A treasure trove
of breeding work
In order to develop high-performance varieties for agriculture, breeders specifically look for plants with desirable traits for crossbreeding purposes. The high-quality seeds for this breeding work are processed and safely stored in special facilities. The largest and most modern KWS facility of its kind has recently been installed at the company’s headquarters in Einbeck. It significantly expands the capacities for beet, oil and catch crop seeds, thereby creating more space for diversity.
The quantities of seed required for breeding new varieties have also increased at a pace with KWS’s steady growth. Besides general breeding programs, those that focus on specific traits such as drought tolerance or resistance are gaining importance. This is why KWS began building its new Seed Inventory at the Einbeck site in 2022. Spanning a floor area of 13,000 square meters, the new building has significantly more storage space than its predecessor. “The new Seed Inventory provides space to safely store up to 1.3 million seed lots of sugarbeet, fodder beet, oilseed rape, catch crops and peas,” explains Robert Heidhues, Head of Global R&D Business Functions. “It primarily houses material from current and past seed multiplications of our breeding programs, which makes it a treasure trove of our breeders’ knowledge.”
Best conditions for seeds
To provide the best possible protection for these valuable goods, the storage rooms operate at optimum climatic conditions. A temperature of 6 to 8 degrees Celsius and 30 percent humidity ensure that the seed’s germination capacity is maintained, and pests cannot thrive. This allows samples to be stored safely for well over 10 years.
However, before finding its way into one of the high-bay warehouses, the material must first undergo several processing steps. Among other things, it is dried, freed of foreign material, cleaned and sort-ed by size. Unlike in the old building, all processing steps occur centrally on one level. The team at the Seed Inventory – comprising 50 permanent employees and up to 85 seasonal workers – can accept and process around 60,000 batches a year thanks to optimized processes. Ranging from small plant parts to sacks weighing 25 kilos, these batches come from all over Europe. If a breeder requests stored seed, it is prepared in a further step before delivery: for example, it is equipped with a protective cover, color or plant protection.

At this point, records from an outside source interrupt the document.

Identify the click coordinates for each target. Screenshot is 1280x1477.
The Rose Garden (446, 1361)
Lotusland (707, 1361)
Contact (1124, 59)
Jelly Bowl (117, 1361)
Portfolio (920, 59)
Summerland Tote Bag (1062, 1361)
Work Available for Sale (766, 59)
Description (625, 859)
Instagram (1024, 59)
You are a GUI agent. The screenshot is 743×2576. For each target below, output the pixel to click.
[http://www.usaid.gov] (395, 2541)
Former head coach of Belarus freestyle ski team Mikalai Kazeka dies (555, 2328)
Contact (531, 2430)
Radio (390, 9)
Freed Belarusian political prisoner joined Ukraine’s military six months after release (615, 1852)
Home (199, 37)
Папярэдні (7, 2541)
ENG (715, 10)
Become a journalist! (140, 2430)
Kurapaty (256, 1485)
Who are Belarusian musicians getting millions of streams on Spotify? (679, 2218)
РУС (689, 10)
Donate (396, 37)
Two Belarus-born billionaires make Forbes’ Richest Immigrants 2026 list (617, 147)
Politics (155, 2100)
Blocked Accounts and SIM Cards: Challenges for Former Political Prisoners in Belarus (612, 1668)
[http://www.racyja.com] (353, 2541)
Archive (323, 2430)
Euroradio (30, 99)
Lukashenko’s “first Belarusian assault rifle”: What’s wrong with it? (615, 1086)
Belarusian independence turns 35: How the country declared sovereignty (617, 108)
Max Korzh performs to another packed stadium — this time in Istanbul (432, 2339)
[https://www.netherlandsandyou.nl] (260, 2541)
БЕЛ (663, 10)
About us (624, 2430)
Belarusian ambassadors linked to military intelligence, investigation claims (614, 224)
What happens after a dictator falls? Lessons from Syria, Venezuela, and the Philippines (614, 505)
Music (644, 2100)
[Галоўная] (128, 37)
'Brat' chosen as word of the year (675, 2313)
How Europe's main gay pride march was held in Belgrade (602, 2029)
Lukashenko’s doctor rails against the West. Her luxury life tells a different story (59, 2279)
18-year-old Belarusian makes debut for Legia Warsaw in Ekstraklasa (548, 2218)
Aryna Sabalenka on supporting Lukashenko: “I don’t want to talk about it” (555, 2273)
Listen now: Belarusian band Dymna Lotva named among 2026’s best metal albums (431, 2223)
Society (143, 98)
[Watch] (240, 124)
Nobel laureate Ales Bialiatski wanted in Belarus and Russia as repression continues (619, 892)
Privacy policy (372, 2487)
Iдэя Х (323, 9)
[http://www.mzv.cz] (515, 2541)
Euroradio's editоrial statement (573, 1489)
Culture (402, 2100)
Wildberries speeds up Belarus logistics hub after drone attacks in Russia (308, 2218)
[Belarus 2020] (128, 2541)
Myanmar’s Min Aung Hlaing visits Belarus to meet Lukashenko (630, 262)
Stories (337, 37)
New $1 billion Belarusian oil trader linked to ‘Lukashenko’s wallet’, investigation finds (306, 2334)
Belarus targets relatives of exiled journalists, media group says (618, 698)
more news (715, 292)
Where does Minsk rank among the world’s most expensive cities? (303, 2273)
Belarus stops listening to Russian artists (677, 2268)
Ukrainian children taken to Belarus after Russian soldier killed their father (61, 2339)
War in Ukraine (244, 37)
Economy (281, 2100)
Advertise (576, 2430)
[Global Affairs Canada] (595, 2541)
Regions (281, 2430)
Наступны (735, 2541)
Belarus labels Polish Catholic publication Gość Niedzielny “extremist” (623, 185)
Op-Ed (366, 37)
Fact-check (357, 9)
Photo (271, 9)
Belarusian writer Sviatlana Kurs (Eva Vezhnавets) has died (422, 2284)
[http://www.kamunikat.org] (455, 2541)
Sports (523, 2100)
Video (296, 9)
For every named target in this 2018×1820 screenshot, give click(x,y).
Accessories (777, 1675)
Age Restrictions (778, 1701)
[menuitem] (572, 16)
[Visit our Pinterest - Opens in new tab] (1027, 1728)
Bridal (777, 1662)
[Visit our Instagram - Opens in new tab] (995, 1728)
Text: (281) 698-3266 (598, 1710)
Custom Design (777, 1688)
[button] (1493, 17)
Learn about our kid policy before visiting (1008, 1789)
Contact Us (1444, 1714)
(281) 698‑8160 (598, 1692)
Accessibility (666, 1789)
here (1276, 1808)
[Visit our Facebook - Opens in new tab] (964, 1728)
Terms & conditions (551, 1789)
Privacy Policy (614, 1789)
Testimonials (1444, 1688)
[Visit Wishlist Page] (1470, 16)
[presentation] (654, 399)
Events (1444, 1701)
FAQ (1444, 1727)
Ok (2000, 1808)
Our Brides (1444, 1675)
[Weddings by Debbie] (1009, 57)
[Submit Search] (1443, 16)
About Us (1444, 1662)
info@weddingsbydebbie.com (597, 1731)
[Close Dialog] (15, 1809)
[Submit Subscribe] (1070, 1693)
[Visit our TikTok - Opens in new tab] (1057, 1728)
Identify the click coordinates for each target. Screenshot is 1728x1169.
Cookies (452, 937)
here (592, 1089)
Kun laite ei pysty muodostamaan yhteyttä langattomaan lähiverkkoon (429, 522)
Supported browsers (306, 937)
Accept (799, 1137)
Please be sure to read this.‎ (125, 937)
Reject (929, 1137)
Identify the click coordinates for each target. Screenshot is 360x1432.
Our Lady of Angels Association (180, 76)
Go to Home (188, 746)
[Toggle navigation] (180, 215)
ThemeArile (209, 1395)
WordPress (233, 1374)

Time-lapse building camera
Diversity for plant breeding
For a new variety to meet the high demands of agriculture, it must combine many positive characteristics and offer obvious added value compared to existing varieties. To achieve this, breeders select plants with the desired traits and repeatedly crossbreed their most promising offspring in a selection process lasting several years. Each crossbreeding cycle contributes toward a new line that will ultimately combine several advantageous features. Both the starting material for this breeding work and seeds from the ongoing breeding process are stored in the Seed Inventory so that they can be accessed again at any time. In addition, parts of the basic seed and other precommercial oilseed rape and beet seed are stored here.
Genetic diversity is the basis for developing high-performance and resistant varieties”
says Robert Heidhues. “With the new Seed Inventory, we can process significantly more seed samples and store them in ideal conditions for our breeders. In this way, we take the rising variety of products for farmers into account. This constitutes an important success factor in our increasingly diverse markets.”
KWS background
Focus on sustainability targets
KWS attached great importance to sustainability when planning the Seed Inventory. The waste heat from a nearby sewage treatment plant is used to supply heat. The energy generated with a heat exchanger corresponds to the energy requirements of around 100 modern detached houses. In contrast to the old drying system, the warm exhaust air is also dehumidified in the new building and fed back into the drying process. Sustainable electricity is supplied by photovoltaic modules on the roof of the building. With these measures, the Seed Inventory conforms to KWS’s ambitious climate targets: The company aims to reduce its scope 1 and scope 2 emissions by 50 percent by 2030 and to achieve “net zero” by 2050. (About the KWS Sustainability Ambition 2030).